Dados extraídos de uma coleção
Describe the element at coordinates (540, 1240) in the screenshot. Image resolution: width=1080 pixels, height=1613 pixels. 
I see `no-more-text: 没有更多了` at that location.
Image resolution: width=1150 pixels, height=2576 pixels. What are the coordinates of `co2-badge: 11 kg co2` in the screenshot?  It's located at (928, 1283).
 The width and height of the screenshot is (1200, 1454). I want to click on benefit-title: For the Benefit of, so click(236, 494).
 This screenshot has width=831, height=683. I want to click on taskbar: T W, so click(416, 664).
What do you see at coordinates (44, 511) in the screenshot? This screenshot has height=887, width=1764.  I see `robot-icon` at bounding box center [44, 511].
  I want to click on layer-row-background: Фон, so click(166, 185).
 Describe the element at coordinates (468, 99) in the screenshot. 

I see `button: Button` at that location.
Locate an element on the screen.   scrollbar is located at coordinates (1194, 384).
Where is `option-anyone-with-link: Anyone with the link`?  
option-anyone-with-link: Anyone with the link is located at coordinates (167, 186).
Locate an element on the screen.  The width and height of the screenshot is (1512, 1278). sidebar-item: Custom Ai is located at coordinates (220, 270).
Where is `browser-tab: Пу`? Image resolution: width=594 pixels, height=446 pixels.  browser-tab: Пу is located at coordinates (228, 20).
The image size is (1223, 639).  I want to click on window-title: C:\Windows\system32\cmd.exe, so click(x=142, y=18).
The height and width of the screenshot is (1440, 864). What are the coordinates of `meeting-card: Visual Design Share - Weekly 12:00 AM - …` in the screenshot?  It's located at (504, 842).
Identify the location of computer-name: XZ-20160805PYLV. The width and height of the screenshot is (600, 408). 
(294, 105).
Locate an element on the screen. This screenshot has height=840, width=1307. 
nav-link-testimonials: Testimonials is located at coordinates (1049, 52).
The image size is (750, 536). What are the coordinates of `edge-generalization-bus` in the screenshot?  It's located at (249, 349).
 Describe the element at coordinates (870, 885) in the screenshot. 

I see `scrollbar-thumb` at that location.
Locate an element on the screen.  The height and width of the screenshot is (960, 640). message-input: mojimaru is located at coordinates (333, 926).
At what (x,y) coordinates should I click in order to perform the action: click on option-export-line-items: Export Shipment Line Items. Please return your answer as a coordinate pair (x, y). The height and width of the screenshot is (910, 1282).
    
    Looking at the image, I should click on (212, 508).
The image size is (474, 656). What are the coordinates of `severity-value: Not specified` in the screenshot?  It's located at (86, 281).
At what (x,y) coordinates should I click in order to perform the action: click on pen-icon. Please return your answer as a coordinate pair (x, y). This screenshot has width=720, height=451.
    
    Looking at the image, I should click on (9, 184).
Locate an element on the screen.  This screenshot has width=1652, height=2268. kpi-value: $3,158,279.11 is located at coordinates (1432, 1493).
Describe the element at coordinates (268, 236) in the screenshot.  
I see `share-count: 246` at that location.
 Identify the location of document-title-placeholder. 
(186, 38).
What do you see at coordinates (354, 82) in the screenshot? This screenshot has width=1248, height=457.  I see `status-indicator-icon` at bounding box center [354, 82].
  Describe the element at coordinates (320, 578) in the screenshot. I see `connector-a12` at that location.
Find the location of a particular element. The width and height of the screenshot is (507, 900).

> **O que fazer**
Pode reescrever todas as linhas das entradas acima como uma lista numerada, deixando de fora as linhas em branco?

> **Resposta**
1. Describe the element at coordinates (540, 1240) in the screenshot. Image resolution: width=1080 pixels, height=1613 pixels. 
2. I see `no-more-text: 没有更多了` at that location.
3. Image resolution: width=1150 pixels, height=2576 pixels. What are the coordinates of `co2-badge: 11 kg co2` in the screenshot?  It's located at (928, 1283).
4.  The width and height of the screenshot is (1200, 1454). I want to click on benefit-title: For the Benefit of, so click(236, 494).
5.  This screenshot has width=831, height=683. I want to click on taskbar: T W, so click(416, 664).
6. What do you see at coordinates (44, 511) in the screenshot? This screenshot has height=887, width=1764.  I see `robot-icon` at bounding box center [44, 511].
7.   I want to click on layer-row-background: Фон, so click(166, 185).
8.  Describe the element at coordinates (468, 99) in the screenshot. 
9. I see `button: Button` at that location.
10. Locate an element on the screen.   scrollbar is located at coordinates (1194, 384).
11. Where is `option-anyone-with-link: Anyone with the link`?  
12. option-anyone-with-link: Anyone with the link is located at coordinates (167, 186).
13. Locate an element on the screen.  The width and height of the screenshot is (1512, 1278). sidebar-item: Custom Ai is located at coordinates (220, 270).
14. Where is `browser-tab: Пу`? Image resolution: width=594 pixels, height=446 pixels.  browser-tab: Пу is located at coordinates (228, 20).
15. The image size is (1223, 639).  I want to click on window-title: C:\Windows\system32\cmd.exe, so click(x=142, y=18).
16. The height and width of the screenshot is (1440, 864). What are the coordinates of `meeting-card: Visual Design Share - Weekly 12:00 AM - …` in the screenshot?  It's located at (504, 842).
17. Identify the location of computer-name: XZ-20160805PYLV. The width and height of the screenshot is (600, 408). 
18. (294, 105).
19. Locate an element on the screen. This screenshot has height=840, width=1307. 
20. nav-link-testimonials: Testimonials is located at coordinates (1049, 52).
21. The image size is (750, 536). What are the coordinates of `edge-generalization-bus` in the screenshot?  It's located at (249, 349).
22.  Describe the element at coordinates (870, 885) in the screenshot. 
23. I see `scrollbar-thumb` at that location.
24. Locate an element on the screen.  The height and width of the screenshot is (960, 640). message-input: mojimaru is located at coordinates (333, 926).
25. At what (x,y) coordinates should I click in order to perform the action: click on option-export-line-items: Export Shipment Line Items. Please return your answer as a coordinate pair (x, y). The height and width of the screenshot is (910, 1282).
26.     Looking at the image, I should click on (212, 508).
27. The image size is (474, 656). What are the coordinates of `severity-value: Not specified` in the screenshot?  It's located at (86, 281).
28. At what (x,y) coordinates should I click in order to perform the action: click on pen-icon. Please return your answer as a coordinate pair (x, y). This screenshot has width=720, height=451.
29.     Looking at the image, I should click on (9, 184).
30. Locate an element on the screen.  This screenshot has width=1652, height=2268. kpi-value: $3,158,279.11 is located at coordinates (1432, 1493).
31. Describe the element at coordinates (268, 236) in the screenshot.  
32. I see `share-count: 246` at that location.
33.  Identify the location of document-title-placeholder. 
34. (186, 38).
35. What do you see at coordinates (354, 82) in the screenshot? This screenshot has width=1248, height=457.  I see `status-indicator-icon` at bounding box center [354, 82].
36.   Describe the element at coordinates (320, 578) in the screenshot. I see `connector-a12` at that location.
37. Find the location of a particular element. The width and height of the screenshot is (507, 900).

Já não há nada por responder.